### Provided passage
Keeping things interesting - Take 2

Remember that post yesterday where I said, "Matthew and I are increasingly optimistic that he could be discharged tomorrow"?


Bertrand's discomfort and heart rate skyrocketed this morning.  His heart rate broached the 180s and stayed in the 170s for a large portion of the day.  He was transferred to Peds and then the NICU team got involved.

After lots of oxycodone, epinephrine breathing treatment, intravenous methylprednisilone (a.k.a. SoluMedrol), intravenous morphine, intravenous antibiotic, 3 boluses of fluid on top of his regular maintenance fluids, (and more steroids on the way)... Bertrand's heart rate is down to the 140s and he is much more himself.

We still don't know what went/is wrong.  Many of his labs, including the blood culture looking for signs of infection, are still pending.  However, we do know that his white blood cell count is high but his cortisol is low, which isn't helping any if he is trying to fight an infection (hence the additional steroids on the way).

So, yes, Bertrand is still keeping things interesting.  ;)  Fortunately, he is in good hands and we expect he'll be feeling better soon eventually.

PS - Happy birthday, Titi Saby! We wish we could be celebrating with you with all our hearts.  We love you!

July 6, 2012

Keeping things interesting

Bertrand had a rough night, but (*knock on wood*) it seems like he's in the clear.

Last night, his heart rate was in the 160s, his oxygen saturation was in the 80s with 8L of O2 blasting away, he wasn't eating or drinking, and he was vomiting blood.

Within the past hour, he has eaten yogurt, rolled around, started playing with his toys, watching his iPad, and torn off his O2 mask while keeping his saturation in the low 90s.

Matthew and I are increasingly optimistic that he could be discharged tomorrow--he *just* needs to start drinking and keeping his oxygen high enough.

July 5, 2012

A Bumpy Month

As I sit in Bertrand's hospital room, barely a month since we were last here, I have to admit that the past month has been a challenging one.  Bertrand's health has been touch-and-go more times than I care to count.  And, the same violent virus that wrought havoc on Bertrand has left Victoria, Matthew and myself low on physical reserves.  Our emotional reserves have been drained as well.

After Matthew's blogpost about Bertrand's medical journey, I made the mistake of reading comments on the internet about our family.  Never again.  While 99.9% of the people in the world are amazingly good (and I know that these are the ones I should focus on), that remaining 0.1% is of questionable humanity.  They hurt me more than I care to admit.

### Data extracts
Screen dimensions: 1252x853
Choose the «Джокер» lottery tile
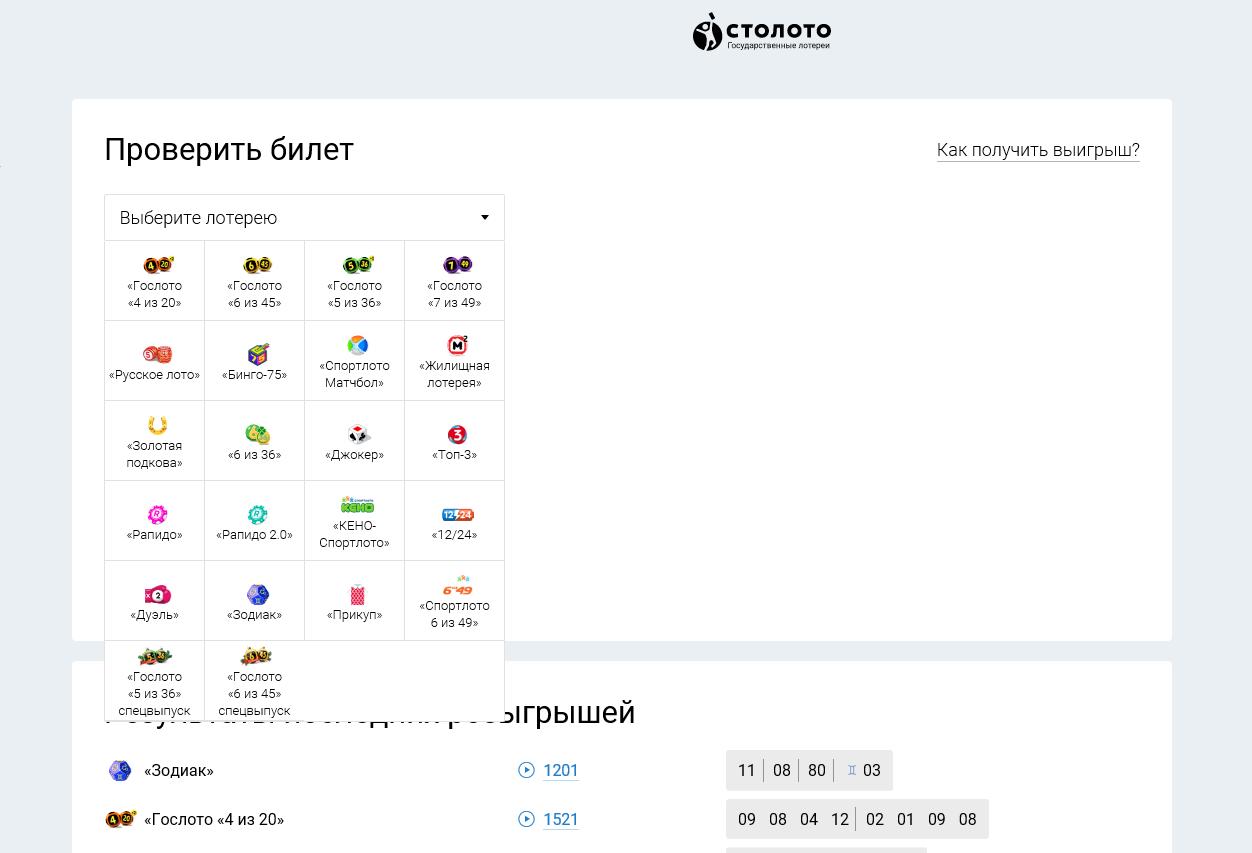coord(355,441)
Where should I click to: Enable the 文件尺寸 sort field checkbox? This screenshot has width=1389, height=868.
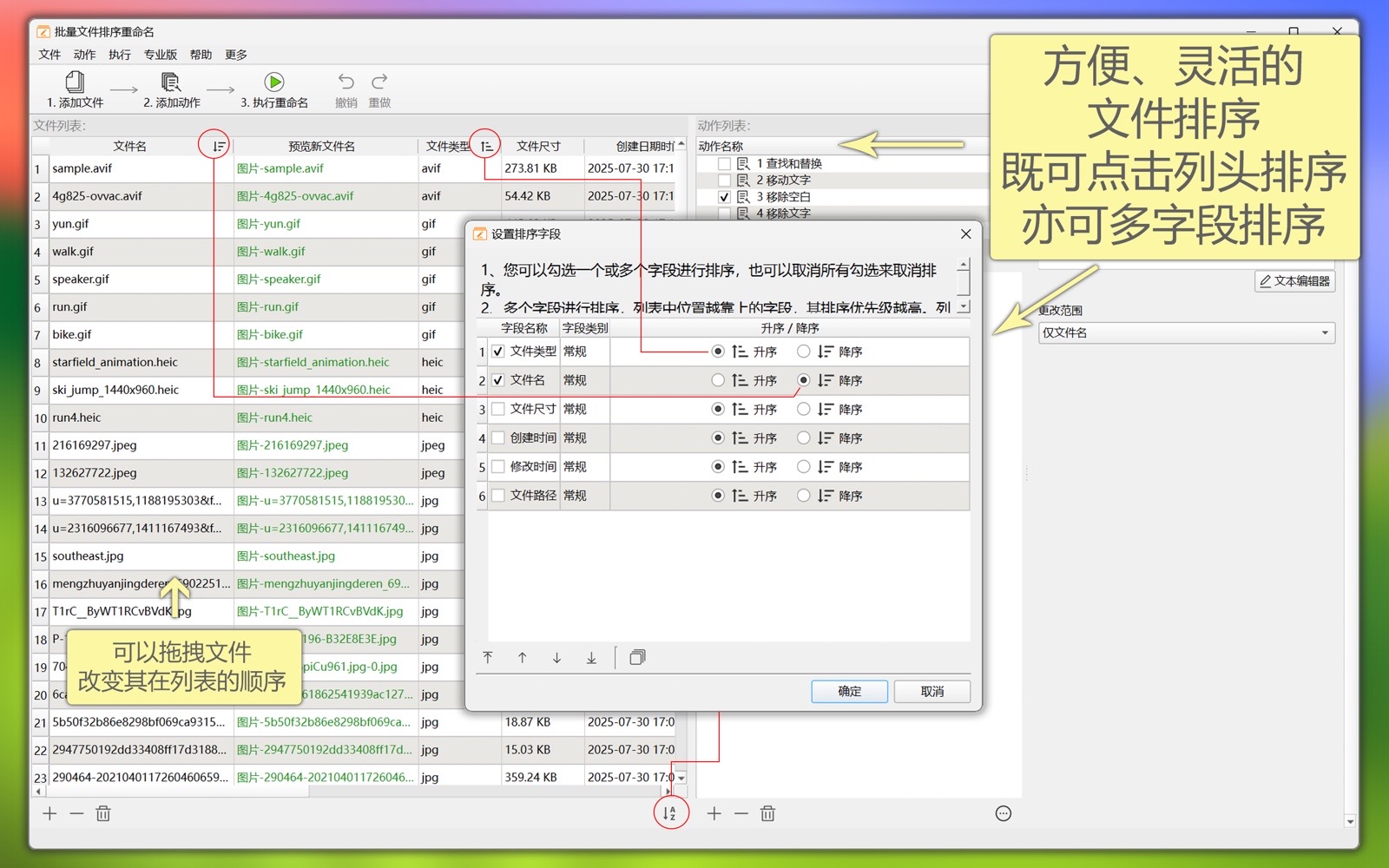498,409

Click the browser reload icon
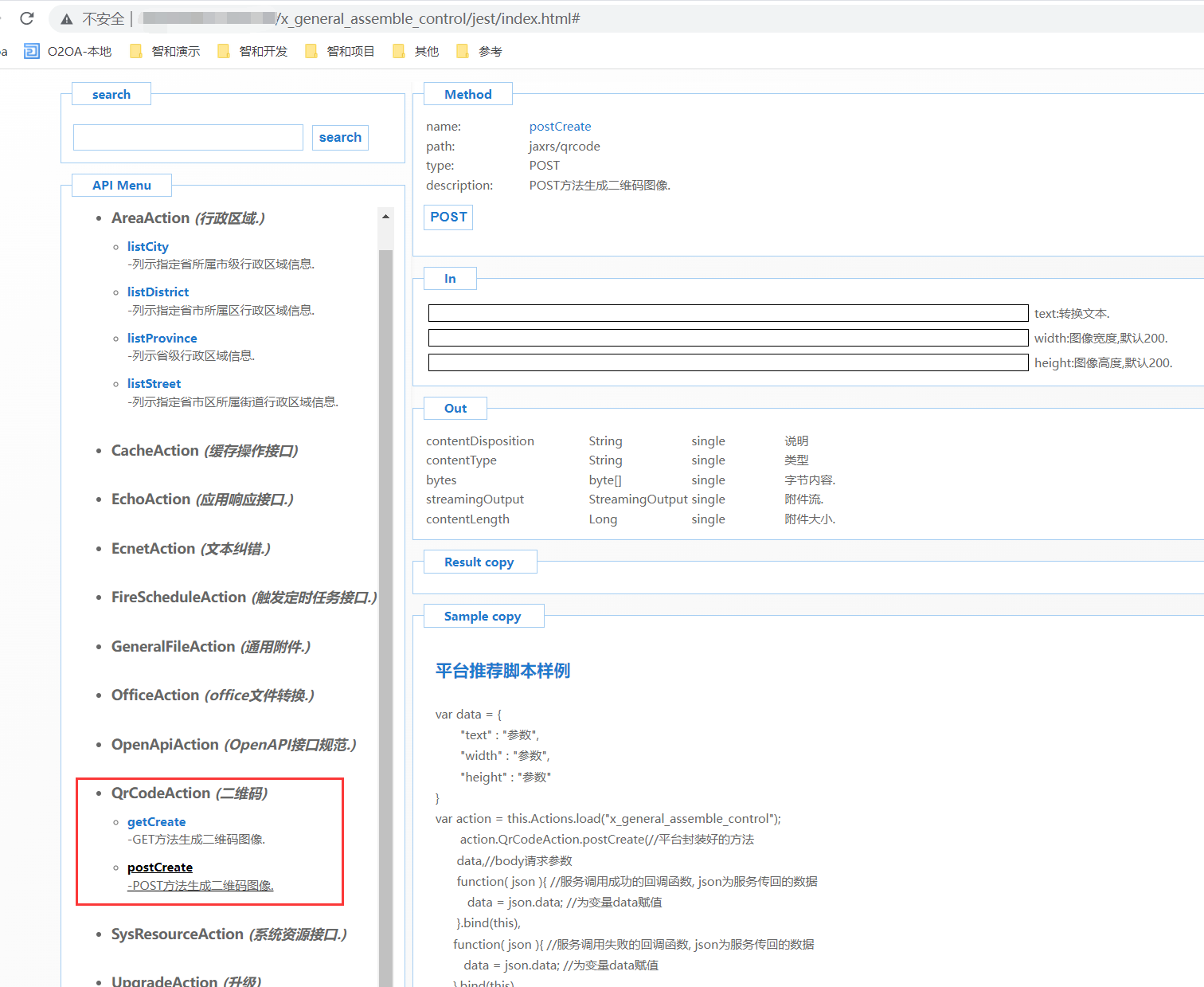[27, 18]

### What you will do
1 - In the blog posts about Bertrand's hospital stay, what range did his heart rate come down to after all the treatments?
2 - Continue the blog posts about Bertrand's hospital stay from their last sentence.
The data play no part in what follows.

### Outputs in order
1 - It came down to the 140s.

2 -
More critically, the path to a treatment for Bertrand is proving to be every bit as complicated or more-so than we anticipated.  Some of the earliest possible clinical trials start in 2013.  But the feeling that we are working against a clock increases with every hospitalization and additional symptom.  More often than not this past month, I've felt like we won't make it in time.

All that said, I am grateful for the friends and family who haven't given up on us.  Those of you who've offered love, support, and let us take the time necessary to lick our wounds--thank you.  As an introvert, I am notoriously quiet when wrapping my head around big issues.  Until I can chart a path out of this hole, talking is difficult.  I promise I am not ignoring anyone.  I'm just utterly focused and, if honest, exhausted.  Love, C

Tonsillectomy and More

In an effort to ameliorate his sleep apnea, Bertrand underwent surgery to remove his tonsils and adenoids today.  He also received dental and eye exams while under the general anesthesia.

(I am quite proud of this feat of medical scheduling!)

Bertrand is still sleeping off the anesthesia, but initial reports indicate that everything went well.  He will be monitored inpatient overnight as a precaution after the surgery.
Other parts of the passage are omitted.